GIVEN EXERCISE - Can you rewrite the lines below, from the first one through the line containing "click(x=427, y=67)", with "screenshot" replaced by "screen capture" and nothing else altered?

MATERIAL -
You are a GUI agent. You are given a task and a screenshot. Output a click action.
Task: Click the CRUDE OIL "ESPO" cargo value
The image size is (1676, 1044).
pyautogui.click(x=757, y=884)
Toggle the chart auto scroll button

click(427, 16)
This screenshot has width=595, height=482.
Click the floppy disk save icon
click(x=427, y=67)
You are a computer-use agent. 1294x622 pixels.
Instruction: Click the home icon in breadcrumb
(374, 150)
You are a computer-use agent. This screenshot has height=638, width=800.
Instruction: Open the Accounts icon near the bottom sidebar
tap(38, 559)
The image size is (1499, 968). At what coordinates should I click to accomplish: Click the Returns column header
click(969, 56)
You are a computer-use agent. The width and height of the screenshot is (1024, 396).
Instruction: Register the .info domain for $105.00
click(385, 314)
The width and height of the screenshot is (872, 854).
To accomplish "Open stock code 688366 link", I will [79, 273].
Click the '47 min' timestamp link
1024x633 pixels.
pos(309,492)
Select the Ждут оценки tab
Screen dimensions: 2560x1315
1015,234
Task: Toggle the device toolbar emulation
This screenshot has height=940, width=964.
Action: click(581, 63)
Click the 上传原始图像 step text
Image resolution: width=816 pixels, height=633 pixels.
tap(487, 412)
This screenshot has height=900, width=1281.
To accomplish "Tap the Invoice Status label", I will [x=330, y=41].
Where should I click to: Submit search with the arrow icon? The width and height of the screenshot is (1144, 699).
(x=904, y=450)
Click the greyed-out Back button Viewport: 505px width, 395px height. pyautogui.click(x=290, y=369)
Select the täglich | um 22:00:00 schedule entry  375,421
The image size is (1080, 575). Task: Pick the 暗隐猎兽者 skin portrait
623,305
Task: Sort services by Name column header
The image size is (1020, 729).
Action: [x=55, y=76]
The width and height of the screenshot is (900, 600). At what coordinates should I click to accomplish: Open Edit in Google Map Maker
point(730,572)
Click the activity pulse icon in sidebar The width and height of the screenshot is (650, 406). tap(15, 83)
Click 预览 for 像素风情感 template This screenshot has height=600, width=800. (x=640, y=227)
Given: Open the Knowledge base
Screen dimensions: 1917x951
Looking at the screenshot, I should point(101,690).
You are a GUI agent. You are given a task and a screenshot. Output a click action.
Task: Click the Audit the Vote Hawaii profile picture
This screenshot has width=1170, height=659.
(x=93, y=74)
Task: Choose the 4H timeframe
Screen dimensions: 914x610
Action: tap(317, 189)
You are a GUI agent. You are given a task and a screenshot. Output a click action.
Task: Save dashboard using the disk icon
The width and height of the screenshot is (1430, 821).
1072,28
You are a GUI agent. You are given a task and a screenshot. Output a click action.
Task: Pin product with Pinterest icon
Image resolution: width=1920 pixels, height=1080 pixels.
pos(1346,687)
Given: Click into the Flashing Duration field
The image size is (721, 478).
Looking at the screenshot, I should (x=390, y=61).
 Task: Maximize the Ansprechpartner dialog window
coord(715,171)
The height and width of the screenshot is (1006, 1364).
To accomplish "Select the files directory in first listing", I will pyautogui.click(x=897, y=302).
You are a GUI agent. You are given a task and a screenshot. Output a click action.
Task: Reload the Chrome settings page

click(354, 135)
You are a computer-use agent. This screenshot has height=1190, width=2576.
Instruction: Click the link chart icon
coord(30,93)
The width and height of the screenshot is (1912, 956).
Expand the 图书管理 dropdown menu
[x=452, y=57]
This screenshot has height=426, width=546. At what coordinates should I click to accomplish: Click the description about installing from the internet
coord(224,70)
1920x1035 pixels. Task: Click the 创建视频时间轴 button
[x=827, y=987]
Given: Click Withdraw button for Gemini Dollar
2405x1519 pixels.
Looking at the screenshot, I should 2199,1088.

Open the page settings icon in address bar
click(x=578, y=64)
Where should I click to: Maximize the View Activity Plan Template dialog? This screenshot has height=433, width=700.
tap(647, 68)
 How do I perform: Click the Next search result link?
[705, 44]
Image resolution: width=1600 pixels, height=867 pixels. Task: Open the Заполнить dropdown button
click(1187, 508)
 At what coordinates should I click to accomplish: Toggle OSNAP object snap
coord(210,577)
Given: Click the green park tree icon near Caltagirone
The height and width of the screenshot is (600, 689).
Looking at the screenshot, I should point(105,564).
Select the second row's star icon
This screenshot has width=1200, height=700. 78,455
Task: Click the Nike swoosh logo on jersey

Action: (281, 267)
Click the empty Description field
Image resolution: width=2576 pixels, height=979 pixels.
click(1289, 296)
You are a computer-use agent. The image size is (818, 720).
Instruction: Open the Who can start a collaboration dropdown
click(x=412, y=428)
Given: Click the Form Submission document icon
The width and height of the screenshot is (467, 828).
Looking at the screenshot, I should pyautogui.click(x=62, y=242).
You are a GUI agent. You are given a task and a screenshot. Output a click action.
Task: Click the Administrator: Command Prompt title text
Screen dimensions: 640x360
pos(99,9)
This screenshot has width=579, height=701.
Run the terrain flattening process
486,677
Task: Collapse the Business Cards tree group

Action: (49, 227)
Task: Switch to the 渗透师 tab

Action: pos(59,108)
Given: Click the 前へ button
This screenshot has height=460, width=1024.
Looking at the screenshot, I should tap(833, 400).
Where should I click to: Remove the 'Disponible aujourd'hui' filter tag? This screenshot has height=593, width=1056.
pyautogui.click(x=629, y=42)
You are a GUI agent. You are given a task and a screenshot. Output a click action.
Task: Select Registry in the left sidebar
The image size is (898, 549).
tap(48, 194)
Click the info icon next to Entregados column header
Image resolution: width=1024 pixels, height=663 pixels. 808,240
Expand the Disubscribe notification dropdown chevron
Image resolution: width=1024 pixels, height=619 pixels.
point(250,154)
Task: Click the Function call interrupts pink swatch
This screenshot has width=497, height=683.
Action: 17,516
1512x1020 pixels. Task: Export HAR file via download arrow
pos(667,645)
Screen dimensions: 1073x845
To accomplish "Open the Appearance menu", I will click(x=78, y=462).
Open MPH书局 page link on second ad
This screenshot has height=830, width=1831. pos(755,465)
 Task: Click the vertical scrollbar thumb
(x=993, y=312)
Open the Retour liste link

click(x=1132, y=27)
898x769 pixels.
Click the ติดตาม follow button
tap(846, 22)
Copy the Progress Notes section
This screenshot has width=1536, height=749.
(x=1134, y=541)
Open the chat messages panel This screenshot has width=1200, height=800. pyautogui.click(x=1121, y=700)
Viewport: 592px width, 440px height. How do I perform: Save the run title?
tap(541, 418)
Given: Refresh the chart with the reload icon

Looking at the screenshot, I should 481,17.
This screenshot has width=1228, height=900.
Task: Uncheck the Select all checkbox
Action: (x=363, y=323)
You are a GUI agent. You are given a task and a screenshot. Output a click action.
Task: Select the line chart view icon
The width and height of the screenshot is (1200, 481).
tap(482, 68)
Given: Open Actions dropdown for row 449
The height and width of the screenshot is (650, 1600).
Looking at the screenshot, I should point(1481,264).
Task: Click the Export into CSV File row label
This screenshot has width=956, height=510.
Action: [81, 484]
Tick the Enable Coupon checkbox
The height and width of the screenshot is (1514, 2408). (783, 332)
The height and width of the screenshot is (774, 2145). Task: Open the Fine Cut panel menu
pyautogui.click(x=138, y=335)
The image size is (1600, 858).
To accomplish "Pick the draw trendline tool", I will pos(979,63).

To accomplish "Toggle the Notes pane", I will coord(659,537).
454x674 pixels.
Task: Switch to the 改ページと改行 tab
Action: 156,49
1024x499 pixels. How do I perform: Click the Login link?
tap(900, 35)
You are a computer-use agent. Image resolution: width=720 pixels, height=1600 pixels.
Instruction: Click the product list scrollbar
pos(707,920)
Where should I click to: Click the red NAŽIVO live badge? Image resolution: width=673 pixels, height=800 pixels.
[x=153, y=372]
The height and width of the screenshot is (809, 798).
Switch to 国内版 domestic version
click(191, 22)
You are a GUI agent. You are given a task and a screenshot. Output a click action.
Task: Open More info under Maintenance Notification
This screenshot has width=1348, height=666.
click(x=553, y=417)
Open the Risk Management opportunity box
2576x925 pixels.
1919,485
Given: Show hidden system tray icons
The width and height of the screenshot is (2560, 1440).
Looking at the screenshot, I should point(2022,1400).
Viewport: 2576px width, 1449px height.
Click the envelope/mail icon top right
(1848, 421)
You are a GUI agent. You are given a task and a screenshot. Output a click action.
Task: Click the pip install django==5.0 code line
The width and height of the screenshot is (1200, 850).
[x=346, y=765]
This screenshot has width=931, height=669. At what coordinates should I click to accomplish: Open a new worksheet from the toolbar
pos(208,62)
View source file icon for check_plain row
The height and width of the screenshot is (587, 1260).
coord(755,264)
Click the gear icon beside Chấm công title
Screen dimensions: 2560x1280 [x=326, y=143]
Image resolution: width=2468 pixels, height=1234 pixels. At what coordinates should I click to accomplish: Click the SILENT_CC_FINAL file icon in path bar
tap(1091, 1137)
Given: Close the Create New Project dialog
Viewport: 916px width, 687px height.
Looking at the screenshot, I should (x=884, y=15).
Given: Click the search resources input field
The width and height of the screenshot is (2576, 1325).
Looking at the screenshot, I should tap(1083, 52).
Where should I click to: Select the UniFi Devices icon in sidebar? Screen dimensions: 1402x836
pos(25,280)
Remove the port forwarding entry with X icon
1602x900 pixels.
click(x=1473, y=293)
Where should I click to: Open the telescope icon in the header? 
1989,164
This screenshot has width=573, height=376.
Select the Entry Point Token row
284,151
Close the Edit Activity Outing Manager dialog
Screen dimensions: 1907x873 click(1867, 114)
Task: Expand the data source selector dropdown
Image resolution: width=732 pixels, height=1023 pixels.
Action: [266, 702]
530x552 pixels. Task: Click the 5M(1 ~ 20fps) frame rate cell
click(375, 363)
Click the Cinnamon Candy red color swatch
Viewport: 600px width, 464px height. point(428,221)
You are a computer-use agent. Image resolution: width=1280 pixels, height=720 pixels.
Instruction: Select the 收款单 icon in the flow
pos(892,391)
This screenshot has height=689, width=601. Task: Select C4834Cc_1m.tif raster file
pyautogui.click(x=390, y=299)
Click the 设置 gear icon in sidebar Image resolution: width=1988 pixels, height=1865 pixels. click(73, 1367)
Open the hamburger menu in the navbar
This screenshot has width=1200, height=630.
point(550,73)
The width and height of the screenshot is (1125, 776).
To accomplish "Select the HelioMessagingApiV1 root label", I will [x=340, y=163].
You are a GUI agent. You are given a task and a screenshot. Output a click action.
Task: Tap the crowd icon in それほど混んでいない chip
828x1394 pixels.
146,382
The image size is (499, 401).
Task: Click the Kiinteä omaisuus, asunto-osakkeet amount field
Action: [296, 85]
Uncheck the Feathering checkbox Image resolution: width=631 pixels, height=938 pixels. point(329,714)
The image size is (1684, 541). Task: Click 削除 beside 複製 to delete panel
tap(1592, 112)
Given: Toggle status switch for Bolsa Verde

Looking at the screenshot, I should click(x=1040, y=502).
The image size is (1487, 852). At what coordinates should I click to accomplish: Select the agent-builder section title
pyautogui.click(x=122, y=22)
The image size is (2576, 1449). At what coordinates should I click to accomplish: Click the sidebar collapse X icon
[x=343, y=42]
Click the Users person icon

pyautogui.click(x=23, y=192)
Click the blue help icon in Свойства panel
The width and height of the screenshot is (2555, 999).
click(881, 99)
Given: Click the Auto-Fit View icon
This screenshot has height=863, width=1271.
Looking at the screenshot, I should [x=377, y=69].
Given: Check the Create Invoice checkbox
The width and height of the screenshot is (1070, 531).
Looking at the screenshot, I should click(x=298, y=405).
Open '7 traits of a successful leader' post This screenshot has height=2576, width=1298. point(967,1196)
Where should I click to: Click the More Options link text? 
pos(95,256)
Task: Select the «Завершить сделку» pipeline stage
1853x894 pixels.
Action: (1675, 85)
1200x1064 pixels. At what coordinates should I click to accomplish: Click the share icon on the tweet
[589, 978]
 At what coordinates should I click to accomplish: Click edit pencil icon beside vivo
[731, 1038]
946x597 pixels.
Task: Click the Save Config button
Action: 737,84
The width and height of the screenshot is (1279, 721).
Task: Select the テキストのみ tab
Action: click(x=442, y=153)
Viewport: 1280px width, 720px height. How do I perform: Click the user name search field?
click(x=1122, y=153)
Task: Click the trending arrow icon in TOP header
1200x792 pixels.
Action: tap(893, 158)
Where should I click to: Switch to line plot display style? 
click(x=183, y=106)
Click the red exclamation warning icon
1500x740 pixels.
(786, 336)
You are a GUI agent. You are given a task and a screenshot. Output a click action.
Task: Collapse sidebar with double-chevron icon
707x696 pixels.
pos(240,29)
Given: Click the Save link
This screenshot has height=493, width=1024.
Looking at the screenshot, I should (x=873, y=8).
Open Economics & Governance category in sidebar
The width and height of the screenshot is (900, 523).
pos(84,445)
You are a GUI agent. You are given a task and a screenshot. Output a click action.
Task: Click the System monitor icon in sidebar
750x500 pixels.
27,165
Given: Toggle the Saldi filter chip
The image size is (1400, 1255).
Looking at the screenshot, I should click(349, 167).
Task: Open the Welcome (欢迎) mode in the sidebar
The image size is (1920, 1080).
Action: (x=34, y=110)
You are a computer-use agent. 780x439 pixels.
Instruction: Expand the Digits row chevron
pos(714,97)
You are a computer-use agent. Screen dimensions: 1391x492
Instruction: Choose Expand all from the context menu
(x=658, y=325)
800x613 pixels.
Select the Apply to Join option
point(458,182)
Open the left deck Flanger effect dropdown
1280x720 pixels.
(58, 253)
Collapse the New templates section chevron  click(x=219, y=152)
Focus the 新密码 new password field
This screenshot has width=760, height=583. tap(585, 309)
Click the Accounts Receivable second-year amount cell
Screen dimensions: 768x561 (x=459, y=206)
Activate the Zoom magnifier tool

TASK RESPONSE -
You are a GUI agent. You are given a task and a screen capture. Output a click action.
Task: Click the CRUDE OIL "ESPO" cargo value
The image size is (1676, 1044).
pyautogui.click(x=757, y=884)
Toggle the chart auto scroll button

click(427, 16)
This screen capture has width=595, height=482.
Click the floppy disk save icon
click(x=427, y=67)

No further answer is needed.